My fingers had grasped it, bringing it to my lips before I even processed the movement. Then delicious black coffee was hitting my tongue. Like the scent wafting up to my nose, the taste alone helped me shake off the remnants of sleep.
I wasn’t totally awake, but I was pretty damned close.
Finishing the rest of my mug in a few big gulps, I finally took in the sight of the kitchen.
Maggie was wearing a pair of sweats and a baggy T-shirt, her feet in socks, her long black hair pulled into a ponytail that was less about containment and more about loosely holding back her locks from her face as they scattered this way and that over her nape. But it was the countertops that had thrown me for a loop, perhaps even more than my brain before coffee.
Okay, not that bad.
But I definitely wasn’t prepared for there to be multiple foil-wrapped packages lined up on the counters.
“Is that—?” I shook myself, forgot about sourdough and peach preserves. “Is that cinnamon apple bread?”
The barest ghost of a smile on the counter. “For you? Yes.” She began loading the loaves into a bag. “But you have to promise to stow them in the bunkhouse, since Dad can’t eat them on his diet.”
I set my mug down in a h
urry when she extended the bag toward me. “I promise,” I said, mouth already salivating in memory of the deliciousness that awaited. This was, hands down, my favorite thing she’d ever cooked. And considering she’d grown up with a father who could sear the deliciousness out of anything from vegetables to meat to pancakes, she’d started practicing early. She’d gotten good, but the best thing she’d created was cinnamon apple bread. “But you know he’ll sniff it out.”

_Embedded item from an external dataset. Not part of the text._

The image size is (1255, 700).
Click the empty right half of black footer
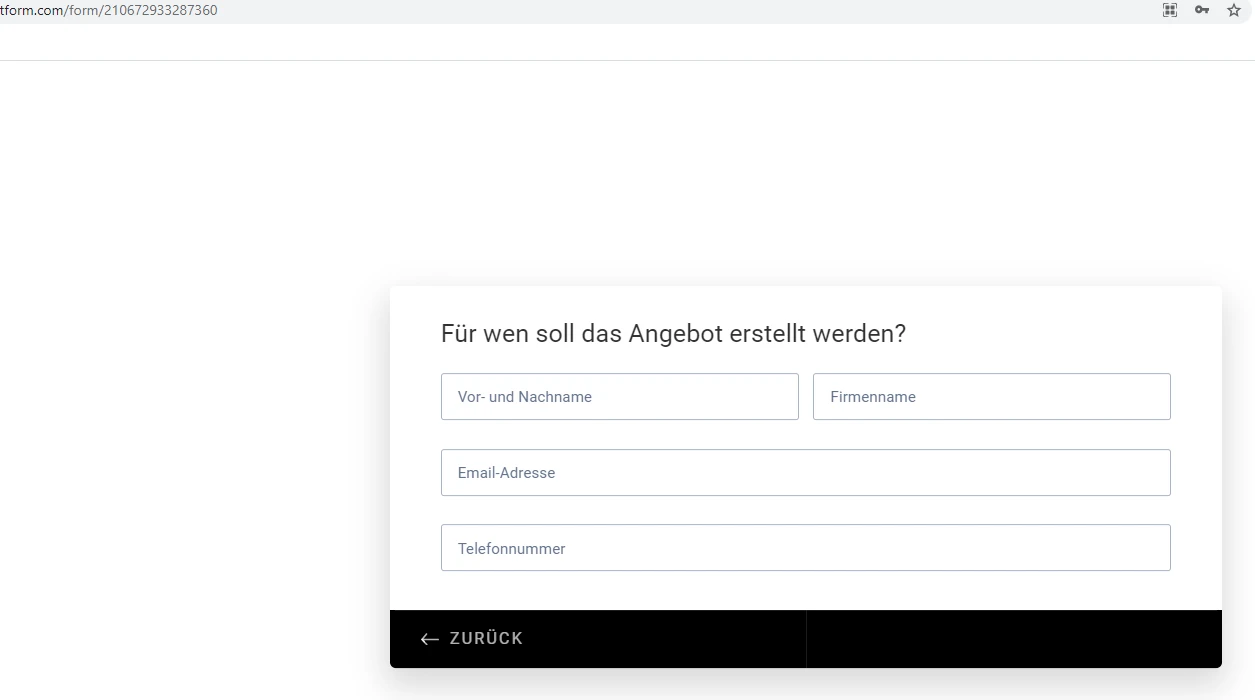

A chuckle, but reserved, unlike her laughter from before she’d left home. “I made a low-fat variety.” She nodded at the loaves on the opposite counter. “Yours will be safe,” she added when I must have made the skepticism in my mind clear on my face. “You can’t taste the difference, I swear.”
My Spidey senses tingled. “Why not just make them all that way?”

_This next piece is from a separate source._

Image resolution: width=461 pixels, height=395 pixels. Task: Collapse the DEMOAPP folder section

She shrugged. “I didn’t have enough ingredients to make two batches.”
Hmm.
Plausible, but something was telling me that wasn’t the whole story. I turned, refilled my mug as I pondered that. Something in her tone was off, but Mags was stubborn, and direct contact never served to get me the answers I wanted.

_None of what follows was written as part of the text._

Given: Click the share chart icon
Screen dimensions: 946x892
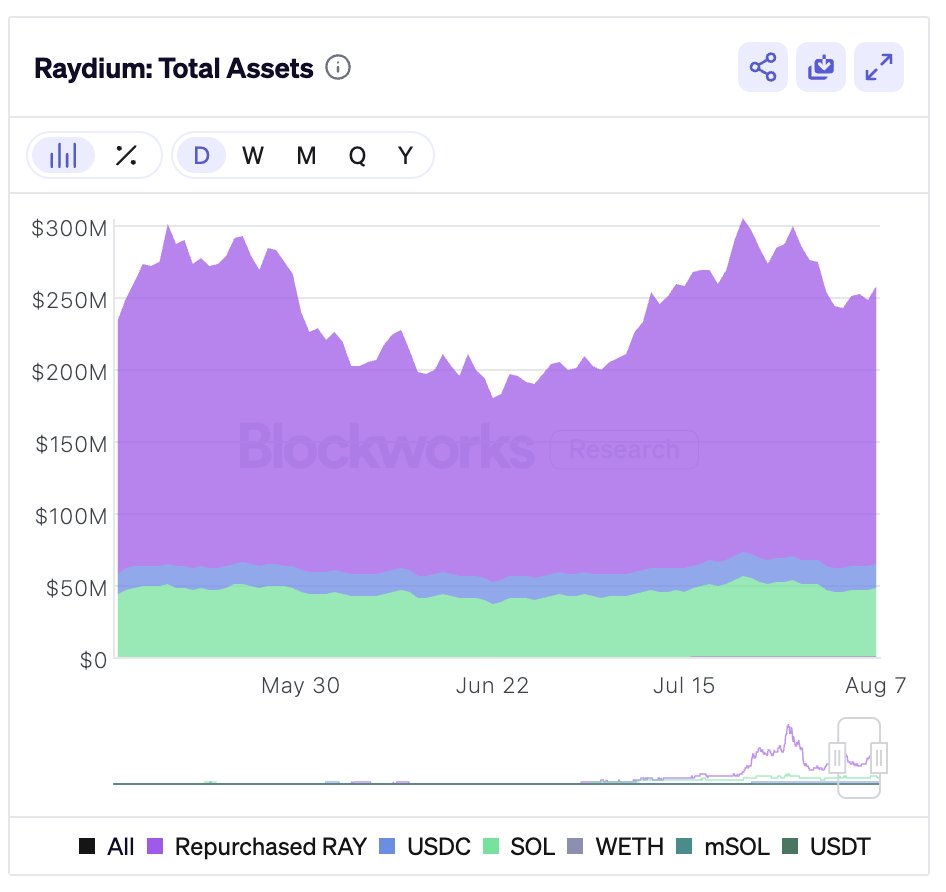Looking at the screenshot, I should [763, 68].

She began gathering the other loaves, stowing some in the freezer, putting a couple in a different bag, leaving one on the counter before wiping down the tiles and starting in on the dishes. “I’m going to get dressed, drop these off with Tammy at the station. Then I’ll get Dad home, check in with Larry and make sure this doesn’t happen again—”
“Larry threw his back out.”
Mag’s lips parted. “Oh no.”
“His son was supposed to clear the walk, but he didn’t come.”
A nod. “Right. Well, I’ll talk to Larry and make sure he knows to contact the agency to cover any gaps rather than relying on the minimal sense that a teenage boy possesses.”
I grinned, in complete agreement with her on that. “Okay.”
Another nod. “Right. So, I’ll make sure Dad is settled and take off, get out of his and your hair.” She went to the cabinet, grabbed a mug out, and I frowned.
“You drink coffee now?”
Mags made a face. “Still can’t stand the stuff.” She nodded at a kettle I knew was only used when she was in town because Warren sure as hell didn’t have any desire for a drink that wasn’t coffee or beer. “Tea for me.”